Reproduce exactly the lines below, starting at the line that contains "Where should I" and ending with the last line of the records, both included; leave out any pictures.
*** INPUT RECORDS ***
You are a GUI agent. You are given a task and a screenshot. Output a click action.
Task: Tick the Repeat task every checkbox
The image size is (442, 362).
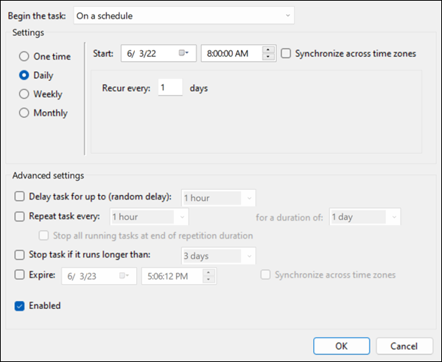[19, 217]
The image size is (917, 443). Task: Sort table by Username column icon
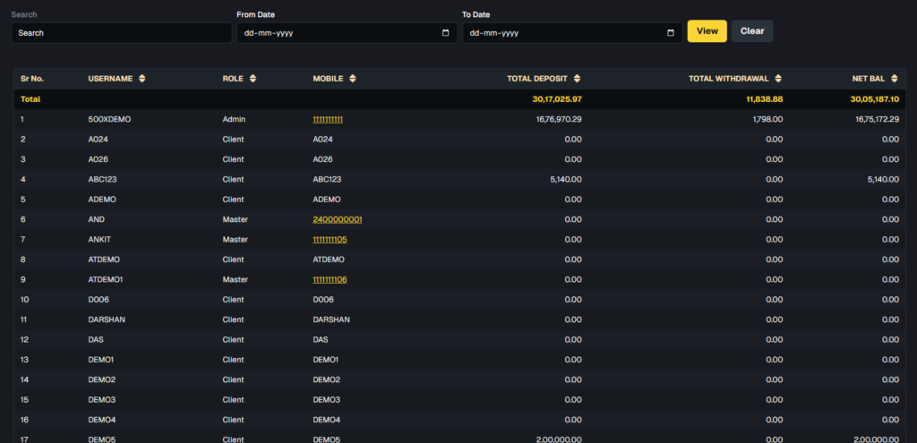pos(141,79)
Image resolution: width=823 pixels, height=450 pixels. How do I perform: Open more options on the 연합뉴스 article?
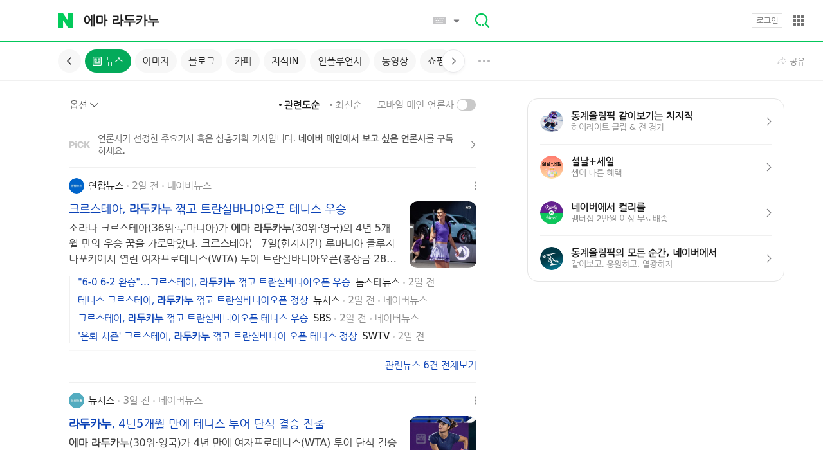click(475, 185)
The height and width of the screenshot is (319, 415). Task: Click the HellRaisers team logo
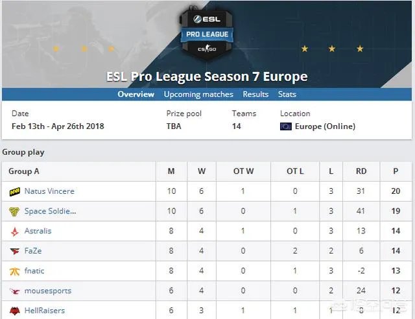[x=14, y=311]

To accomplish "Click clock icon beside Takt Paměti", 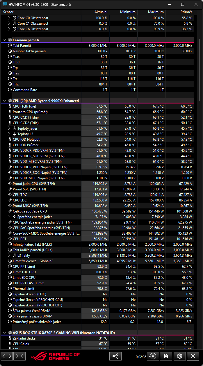I will click(x=10, y=46).

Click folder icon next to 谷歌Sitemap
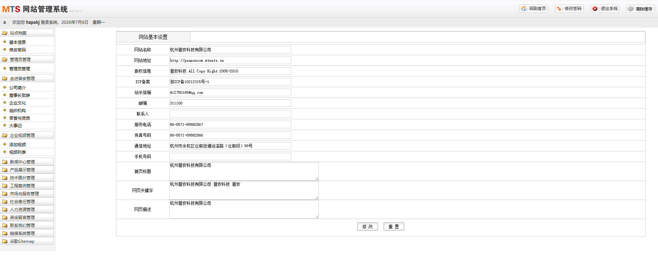[x=5, y=241]
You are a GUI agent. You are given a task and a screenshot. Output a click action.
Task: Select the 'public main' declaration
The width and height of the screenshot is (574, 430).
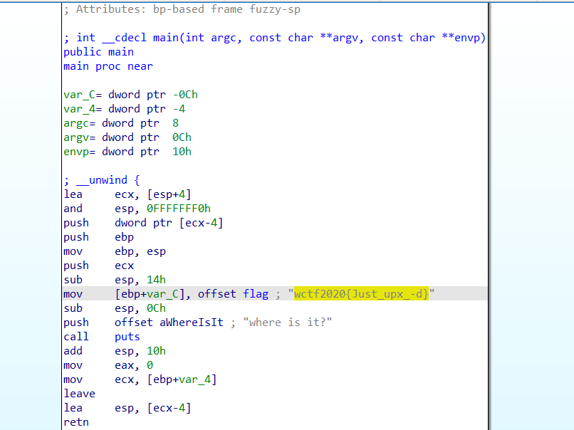[98, 52]
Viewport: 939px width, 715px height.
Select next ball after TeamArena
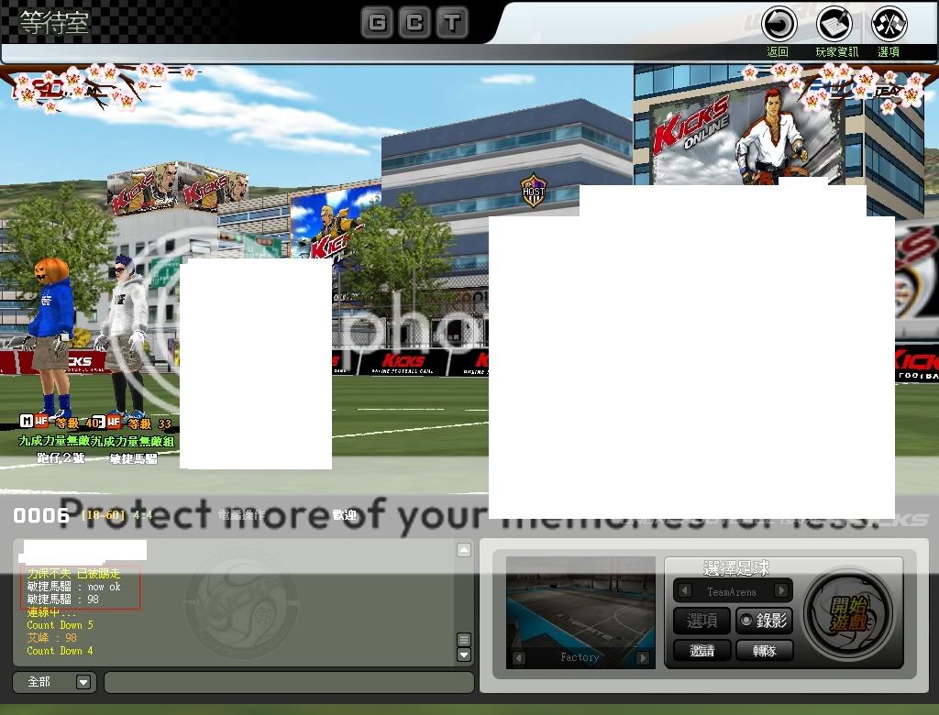coord(781,591)
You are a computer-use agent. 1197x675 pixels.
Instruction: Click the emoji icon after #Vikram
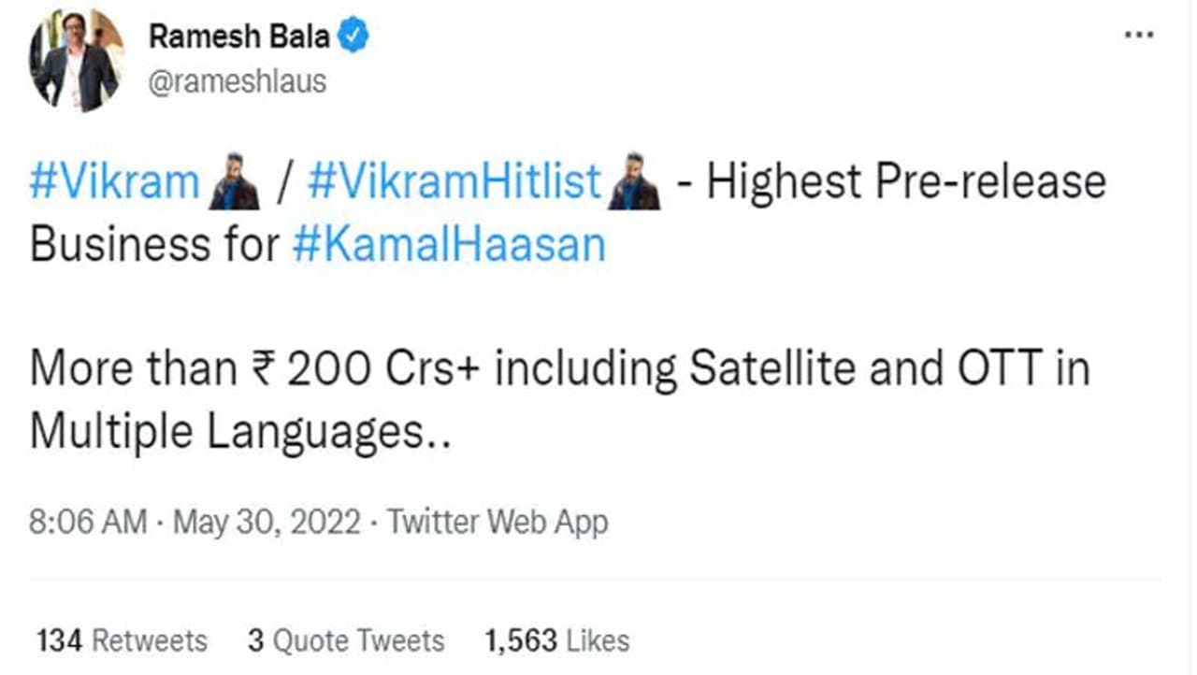coord(234,182)
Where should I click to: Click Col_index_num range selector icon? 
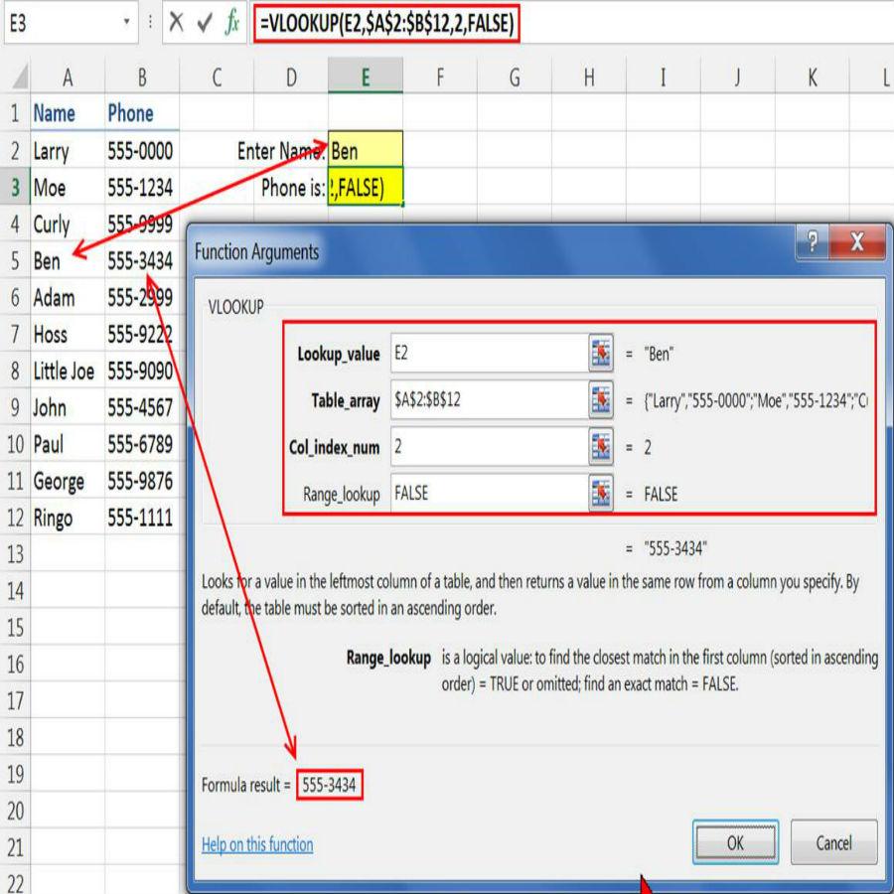(601, 447)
***
* ANSWER FOR THIS EXERCISE
Where should I click to: Click Col_index_num range selector icon? 
(601, 447)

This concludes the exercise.